Simplifying an expression using the binomial theorem

Question

I am going through the analytic continuation article here. I am working through the worked example but am stuck at the final step.

Here is the problem:

$$a_{k} =\frac{1}{2\pi}\sum_{n = 0}^{\infty} (-1)^{n}\int_{0}^{2\pi} \sum_{m=0}^{n}\binom{n}{m}(a-1)^{n-m}(re^{i\theta})^{m-k}d\theta.$$

But since $\int_{0}^{2\pi}(re^{i\theta})^{m-k}d\theta = 2\pi r^{m-k} \delta_{m,k}$, only the $m = k$ term in the finite summation survives and we are left with:

$$a_{k} = \sum_{n = 0}^{\infty} \binom{n}{k}(-1)^{n}(a-1)^{n-k}$$

How do I get from here to

$$a_{k} = (-1)^{k}a^{-k-1}? $$

Answer 1

We obtain \begin{align*} \color{blue}{\sum_{n=0}^\infty}&\color{blue}{\binom{n}{k}(-1)^n(a-1)^{n-k}}\\ &=\sum_{n=k}^\infty\binom{n}{k}(-1)^n(a-1)^{n-k}\tag{1}\\ &=\sum_{n=0}^\infty\binom{n+k}{n}(-1)^{n+k}(a-1)^{n}\tag{2}\\ &=(-1)^k\sum_{n=0}^\infty\binom{-k-1}{n}(a-1)^{n}\tag{3}\\ &\,\,\color{blue}{=(-1)^ka^{-k-1}}\tag{4}\\ \end{align*} and the claim follows.

Comment:

• In (1) we set the lower limit to $n=k$, since $\binom{n}{k}=0$ if $n<k$.

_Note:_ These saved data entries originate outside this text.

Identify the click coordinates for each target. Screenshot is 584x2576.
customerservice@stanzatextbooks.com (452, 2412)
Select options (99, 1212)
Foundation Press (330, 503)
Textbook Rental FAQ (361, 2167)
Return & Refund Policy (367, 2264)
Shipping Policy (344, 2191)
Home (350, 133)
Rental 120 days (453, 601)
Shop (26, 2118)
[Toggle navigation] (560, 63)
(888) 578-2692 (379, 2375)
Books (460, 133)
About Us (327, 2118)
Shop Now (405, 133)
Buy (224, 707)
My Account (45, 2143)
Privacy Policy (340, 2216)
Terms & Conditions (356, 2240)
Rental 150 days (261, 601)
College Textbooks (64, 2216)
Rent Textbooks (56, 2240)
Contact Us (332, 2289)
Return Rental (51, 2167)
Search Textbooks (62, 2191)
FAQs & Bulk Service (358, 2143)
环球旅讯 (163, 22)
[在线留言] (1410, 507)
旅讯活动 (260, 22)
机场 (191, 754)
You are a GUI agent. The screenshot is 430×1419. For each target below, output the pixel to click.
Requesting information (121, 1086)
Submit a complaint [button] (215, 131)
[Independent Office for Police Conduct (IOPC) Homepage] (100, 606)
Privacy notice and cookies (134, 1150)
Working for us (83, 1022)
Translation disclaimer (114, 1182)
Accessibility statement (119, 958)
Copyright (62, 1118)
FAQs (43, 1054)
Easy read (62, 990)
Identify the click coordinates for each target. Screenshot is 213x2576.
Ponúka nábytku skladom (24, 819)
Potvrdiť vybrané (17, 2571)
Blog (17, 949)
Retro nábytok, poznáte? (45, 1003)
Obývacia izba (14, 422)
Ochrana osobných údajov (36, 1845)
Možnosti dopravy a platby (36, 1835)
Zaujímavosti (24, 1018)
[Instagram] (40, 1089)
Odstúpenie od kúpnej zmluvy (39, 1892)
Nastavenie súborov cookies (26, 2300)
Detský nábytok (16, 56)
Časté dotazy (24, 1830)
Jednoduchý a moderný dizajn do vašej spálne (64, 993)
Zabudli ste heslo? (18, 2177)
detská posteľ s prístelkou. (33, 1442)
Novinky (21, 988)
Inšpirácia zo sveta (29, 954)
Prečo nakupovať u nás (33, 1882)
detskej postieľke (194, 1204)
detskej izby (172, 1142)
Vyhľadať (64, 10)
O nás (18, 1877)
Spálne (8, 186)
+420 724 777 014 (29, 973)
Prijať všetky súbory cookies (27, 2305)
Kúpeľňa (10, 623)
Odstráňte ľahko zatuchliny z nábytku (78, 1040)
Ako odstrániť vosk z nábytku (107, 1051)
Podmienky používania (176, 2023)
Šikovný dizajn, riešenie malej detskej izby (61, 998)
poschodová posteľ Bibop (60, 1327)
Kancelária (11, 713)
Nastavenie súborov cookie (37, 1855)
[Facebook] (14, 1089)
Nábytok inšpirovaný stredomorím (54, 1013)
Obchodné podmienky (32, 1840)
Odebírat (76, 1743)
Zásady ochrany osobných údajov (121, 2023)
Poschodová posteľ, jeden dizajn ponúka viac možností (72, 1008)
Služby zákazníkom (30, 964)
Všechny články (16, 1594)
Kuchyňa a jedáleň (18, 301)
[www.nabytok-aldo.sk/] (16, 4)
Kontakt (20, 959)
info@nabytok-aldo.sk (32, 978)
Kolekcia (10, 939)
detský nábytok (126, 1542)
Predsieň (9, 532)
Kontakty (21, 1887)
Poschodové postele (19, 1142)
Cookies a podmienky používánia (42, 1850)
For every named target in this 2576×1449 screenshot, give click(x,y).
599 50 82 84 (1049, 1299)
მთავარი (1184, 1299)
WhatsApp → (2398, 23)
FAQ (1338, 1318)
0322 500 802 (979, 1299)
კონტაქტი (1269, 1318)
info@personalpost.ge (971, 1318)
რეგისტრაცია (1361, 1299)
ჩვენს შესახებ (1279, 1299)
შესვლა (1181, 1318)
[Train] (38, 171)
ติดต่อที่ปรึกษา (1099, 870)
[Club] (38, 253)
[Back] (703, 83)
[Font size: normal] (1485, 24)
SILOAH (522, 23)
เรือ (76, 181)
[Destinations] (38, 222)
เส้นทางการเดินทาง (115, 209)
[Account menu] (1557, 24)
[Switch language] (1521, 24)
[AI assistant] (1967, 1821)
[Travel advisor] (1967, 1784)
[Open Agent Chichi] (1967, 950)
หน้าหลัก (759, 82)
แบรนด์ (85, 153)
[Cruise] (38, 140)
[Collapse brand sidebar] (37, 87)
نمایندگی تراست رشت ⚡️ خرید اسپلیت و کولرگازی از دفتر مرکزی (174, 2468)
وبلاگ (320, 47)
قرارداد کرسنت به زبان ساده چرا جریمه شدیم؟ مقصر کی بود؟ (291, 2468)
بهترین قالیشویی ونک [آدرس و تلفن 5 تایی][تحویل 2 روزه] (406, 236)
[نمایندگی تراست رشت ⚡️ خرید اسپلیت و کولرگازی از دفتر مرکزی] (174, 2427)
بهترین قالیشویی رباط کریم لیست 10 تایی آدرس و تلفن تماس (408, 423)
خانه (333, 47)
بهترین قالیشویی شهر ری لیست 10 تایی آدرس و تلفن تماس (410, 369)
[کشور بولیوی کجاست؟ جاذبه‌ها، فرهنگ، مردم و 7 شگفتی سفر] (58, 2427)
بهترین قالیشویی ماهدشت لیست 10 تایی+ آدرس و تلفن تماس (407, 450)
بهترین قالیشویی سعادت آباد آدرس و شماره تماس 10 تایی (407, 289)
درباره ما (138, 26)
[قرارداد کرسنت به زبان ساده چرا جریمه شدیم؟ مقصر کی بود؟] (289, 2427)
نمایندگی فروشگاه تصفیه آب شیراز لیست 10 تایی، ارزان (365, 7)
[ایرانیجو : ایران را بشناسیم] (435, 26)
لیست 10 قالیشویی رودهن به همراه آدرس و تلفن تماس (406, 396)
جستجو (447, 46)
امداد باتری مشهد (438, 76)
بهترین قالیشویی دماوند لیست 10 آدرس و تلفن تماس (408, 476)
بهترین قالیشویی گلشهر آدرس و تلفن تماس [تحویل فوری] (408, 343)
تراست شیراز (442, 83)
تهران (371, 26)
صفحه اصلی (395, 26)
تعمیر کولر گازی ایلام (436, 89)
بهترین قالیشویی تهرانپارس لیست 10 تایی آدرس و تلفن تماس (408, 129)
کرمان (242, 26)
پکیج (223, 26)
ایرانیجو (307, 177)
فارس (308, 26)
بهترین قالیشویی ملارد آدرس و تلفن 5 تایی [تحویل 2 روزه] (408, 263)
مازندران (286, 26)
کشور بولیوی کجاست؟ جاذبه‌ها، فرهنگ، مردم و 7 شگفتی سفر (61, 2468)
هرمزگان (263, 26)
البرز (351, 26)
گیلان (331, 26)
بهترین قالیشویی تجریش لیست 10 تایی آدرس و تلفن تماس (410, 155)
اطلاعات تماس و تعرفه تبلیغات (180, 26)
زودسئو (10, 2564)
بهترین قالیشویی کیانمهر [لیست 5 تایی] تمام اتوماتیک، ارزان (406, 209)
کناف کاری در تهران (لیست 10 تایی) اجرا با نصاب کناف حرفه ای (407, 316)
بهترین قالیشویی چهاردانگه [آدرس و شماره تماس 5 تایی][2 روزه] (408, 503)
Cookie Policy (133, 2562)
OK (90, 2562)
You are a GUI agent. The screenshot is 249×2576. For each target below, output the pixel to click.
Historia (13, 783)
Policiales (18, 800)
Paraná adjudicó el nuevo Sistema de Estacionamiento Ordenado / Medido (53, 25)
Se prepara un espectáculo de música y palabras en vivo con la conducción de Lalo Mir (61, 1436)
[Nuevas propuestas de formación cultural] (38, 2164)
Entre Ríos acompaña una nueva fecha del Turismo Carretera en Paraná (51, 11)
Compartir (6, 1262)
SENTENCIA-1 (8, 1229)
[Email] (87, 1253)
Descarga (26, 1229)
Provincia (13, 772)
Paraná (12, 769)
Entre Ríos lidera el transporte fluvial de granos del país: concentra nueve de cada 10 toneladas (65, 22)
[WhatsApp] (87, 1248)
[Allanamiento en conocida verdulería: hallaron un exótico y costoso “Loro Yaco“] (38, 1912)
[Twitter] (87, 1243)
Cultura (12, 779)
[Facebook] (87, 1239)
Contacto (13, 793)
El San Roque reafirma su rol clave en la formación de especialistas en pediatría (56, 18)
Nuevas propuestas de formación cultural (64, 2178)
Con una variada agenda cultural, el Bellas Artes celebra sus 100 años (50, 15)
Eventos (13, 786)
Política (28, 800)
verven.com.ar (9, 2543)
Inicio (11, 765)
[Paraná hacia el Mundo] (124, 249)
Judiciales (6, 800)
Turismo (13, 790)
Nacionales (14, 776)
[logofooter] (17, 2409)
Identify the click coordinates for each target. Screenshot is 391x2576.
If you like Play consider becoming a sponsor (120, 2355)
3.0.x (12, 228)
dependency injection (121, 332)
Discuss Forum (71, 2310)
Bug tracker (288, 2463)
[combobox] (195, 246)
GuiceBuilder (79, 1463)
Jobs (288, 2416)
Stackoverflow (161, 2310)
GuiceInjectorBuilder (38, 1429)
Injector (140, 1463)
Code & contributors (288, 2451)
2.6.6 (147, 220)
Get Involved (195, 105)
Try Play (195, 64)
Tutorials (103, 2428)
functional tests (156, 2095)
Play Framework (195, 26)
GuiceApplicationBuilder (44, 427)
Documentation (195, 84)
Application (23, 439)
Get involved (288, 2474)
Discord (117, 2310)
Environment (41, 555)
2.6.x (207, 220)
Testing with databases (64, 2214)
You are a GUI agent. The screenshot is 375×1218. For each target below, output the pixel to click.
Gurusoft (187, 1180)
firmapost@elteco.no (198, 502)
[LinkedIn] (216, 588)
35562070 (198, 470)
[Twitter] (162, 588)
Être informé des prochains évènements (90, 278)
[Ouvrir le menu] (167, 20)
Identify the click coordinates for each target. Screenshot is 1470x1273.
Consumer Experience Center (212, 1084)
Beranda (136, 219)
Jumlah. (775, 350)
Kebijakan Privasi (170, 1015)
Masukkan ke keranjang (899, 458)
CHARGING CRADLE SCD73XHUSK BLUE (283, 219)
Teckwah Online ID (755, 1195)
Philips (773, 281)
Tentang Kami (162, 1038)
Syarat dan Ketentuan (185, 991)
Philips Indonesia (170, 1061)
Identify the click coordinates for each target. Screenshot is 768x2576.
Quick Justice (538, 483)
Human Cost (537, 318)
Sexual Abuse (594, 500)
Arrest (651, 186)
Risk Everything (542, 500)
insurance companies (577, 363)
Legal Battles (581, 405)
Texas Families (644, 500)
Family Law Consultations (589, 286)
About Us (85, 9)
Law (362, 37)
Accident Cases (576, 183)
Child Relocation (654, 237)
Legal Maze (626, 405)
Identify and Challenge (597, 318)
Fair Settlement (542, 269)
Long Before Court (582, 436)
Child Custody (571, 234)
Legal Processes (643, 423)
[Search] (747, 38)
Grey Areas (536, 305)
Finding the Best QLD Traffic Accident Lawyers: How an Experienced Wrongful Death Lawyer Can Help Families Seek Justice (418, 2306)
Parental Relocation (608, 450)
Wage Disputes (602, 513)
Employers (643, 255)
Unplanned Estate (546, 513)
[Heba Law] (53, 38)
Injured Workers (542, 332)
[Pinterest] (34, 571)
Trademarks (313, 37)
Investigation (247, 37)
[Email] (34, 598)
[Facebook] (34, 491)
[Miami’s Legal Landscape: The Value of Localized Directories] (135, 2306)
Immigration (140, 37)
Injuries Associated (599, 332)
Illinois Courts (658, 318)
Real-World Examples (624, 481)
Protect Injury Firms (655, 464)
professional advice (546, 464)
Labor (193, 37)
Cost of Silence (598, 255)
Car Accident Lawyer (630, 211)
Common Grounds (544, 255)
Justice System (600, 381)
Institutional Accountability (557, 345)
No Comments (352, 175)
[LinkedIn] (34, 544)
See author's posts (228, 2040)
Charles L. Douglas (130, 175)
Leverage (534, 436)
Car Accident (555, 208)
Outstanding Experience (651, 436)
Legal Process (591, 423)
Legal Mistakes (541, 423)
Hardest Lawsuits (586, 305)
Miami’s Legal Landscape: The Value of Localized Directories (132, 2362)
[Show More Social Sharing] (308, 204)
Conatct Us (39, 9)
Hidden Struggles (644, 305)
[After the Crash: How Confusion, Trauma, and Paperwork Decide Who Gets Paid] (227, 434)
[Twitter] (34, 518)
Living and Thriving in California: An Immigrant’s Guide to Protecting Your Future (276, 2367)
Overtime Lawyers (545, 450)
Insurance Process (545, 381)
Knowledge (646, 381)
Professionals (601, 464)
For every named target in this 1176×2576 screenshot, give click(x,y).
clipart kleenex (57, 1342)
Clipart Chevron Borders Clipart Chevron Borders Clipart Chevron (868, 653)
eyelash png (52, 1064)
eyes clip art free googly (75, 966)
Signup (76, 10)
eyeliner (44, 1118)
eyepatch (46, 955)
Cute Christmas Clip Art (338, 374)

• In (2) we shift the index to start with $n=0$. We also use $\binom{p}{q}=\binom{p}{p-q}$.

• In (3) we use the binomial identity $\binom{-p}{q}=\binom{p+q-1}{q}(-1)^q$.

• In (4) we apply the binomial series expansion.